We pass the software well-chosen input, for which we have a good idea about how the software should react. We compare the result with our expectation. If it matches, we are satisfied and go on. If it does not, we fix it until it does. We continue to write such tests until we run out of motivation or time, think we handled all “interesting” cases, the release date is due or reach some kind of quality thresh-hold (like code coverage).
What about robustness?
But what about Robustness testing?
Do you properly test all those weird edge cases and inputs no one will ever use? After all, no user will ever use a valid SQL statement as his user name, and certainly not something like:
"Gotcha'); DROP TABLE USERS; --", right? And who would ever enter a floating point number into an age field anyway.
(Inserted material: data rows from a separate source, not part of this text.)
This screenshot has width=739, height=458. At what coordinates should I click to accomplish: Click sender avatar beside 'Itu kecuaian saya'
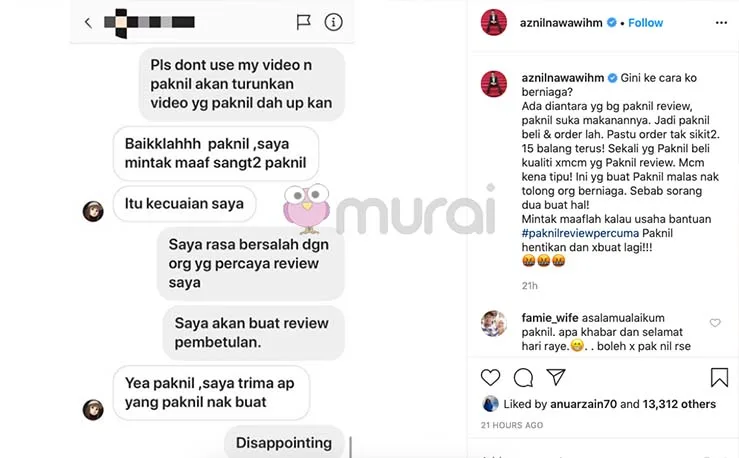93,211
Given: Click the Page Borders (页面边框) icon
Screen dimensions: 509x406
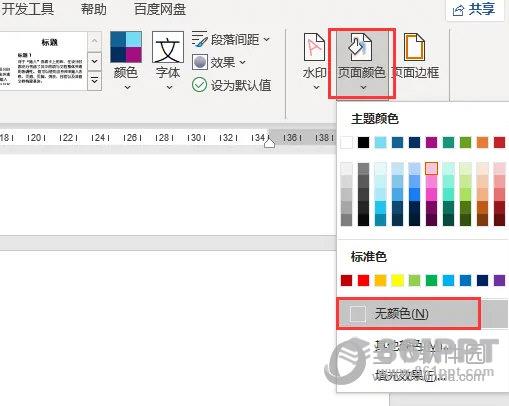Looking at the screenshot, I should pyautogui.click(x=414, y=47).
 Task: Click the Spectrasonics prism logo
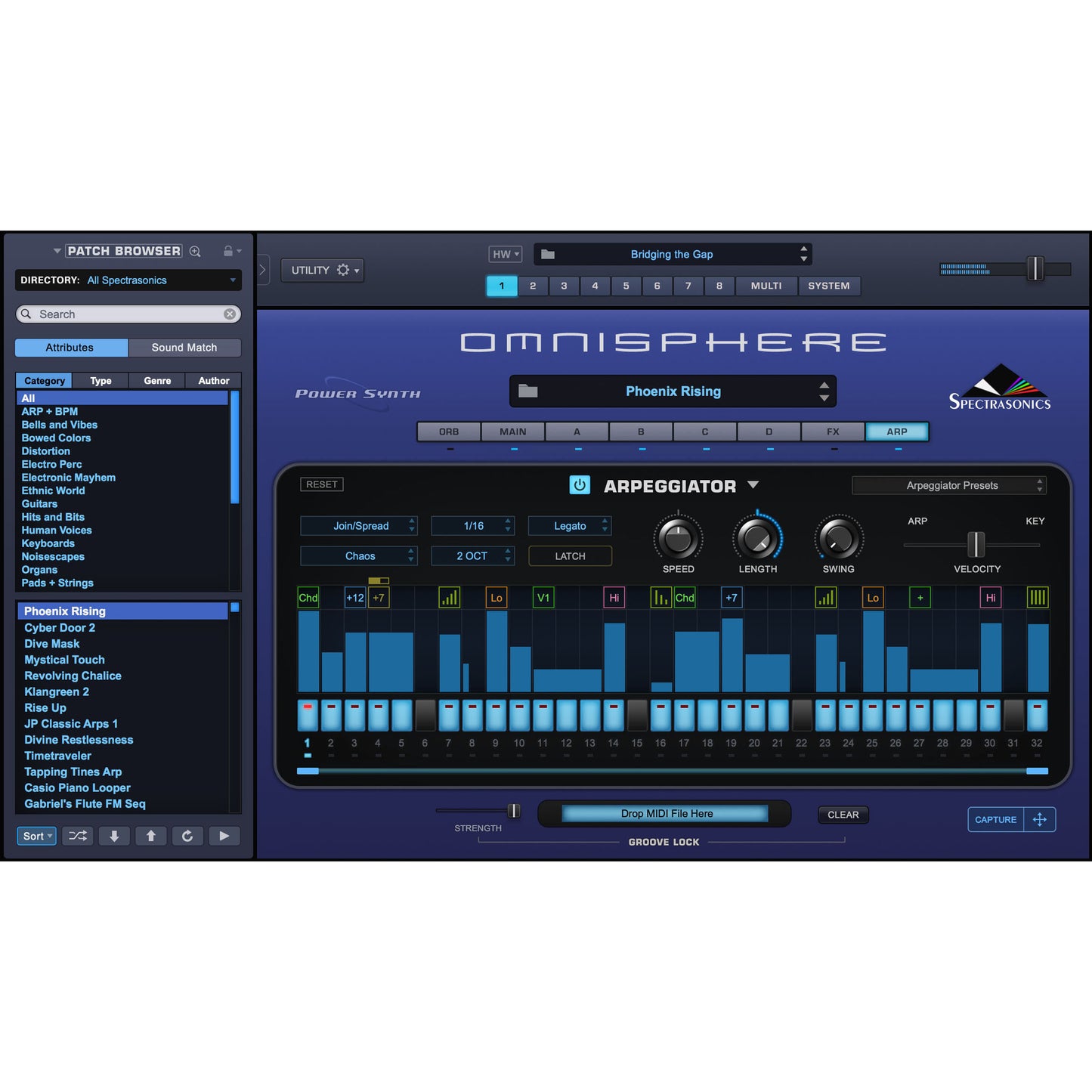point(999,387)
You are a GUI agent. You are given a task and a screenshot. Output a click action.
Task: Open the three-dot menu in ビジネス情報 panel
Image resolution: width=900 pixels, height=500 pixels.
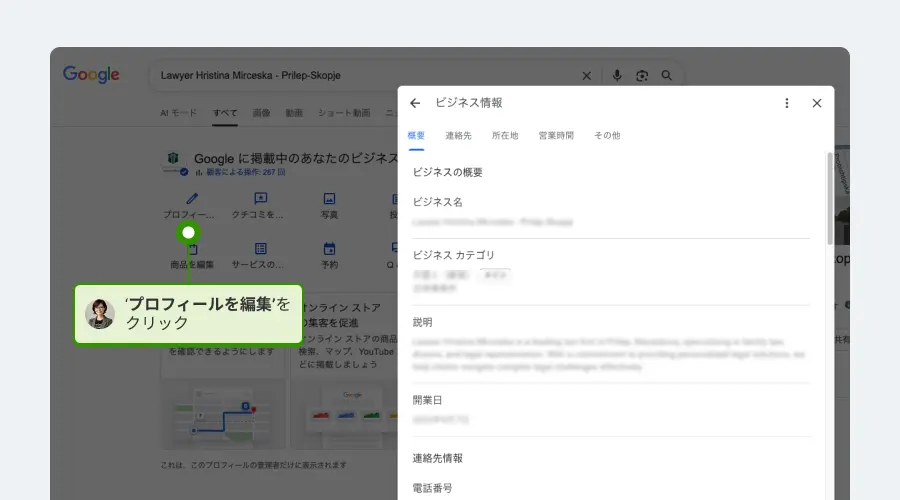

Wrong. There are people who love to just do that! Just for the hell of it. Some people throw rocks from bridges, other type in values no one will ever use into software systems. And then there are those with some altogether, darker motivation. You know, the evil hackers sitting in some shady cellar room with their black hoody pulled over their heads, crafting ransomware and stealing your IP. If your software is not robust against unexpected input, you may one day wake up and find a heap of CVE (Common Vulnerability and Exposures) alert mails flooding your boards and panicky CEOs asking pointy questions.
Okay, okay, so we have to do Robustness and Security testing as well?
You certainly should. Especially when working on a software, that may one day be employed on a cyber-physical system. Like a car. Or a surgical robot. Or a power plant.
Noticed that funny little word may right above? You are just working on an open-source json parsing library, so why should you care? Well, maybe in the future, without you even knowing, some vendor notices your library and decides it just fits perfectly for his use-case and deploys it into his new surgical robot, taking json-encoded commands from an operation station.
But this component is only ever called in a controlled way, so no need to do this. Well, that may be the case right now, but never is a really dangerous word in our rapidly changing world. How sure are you it won’t be called in a less controlled way next week? How about the hotfix for a service pack three major versions in the future written by a new colleague?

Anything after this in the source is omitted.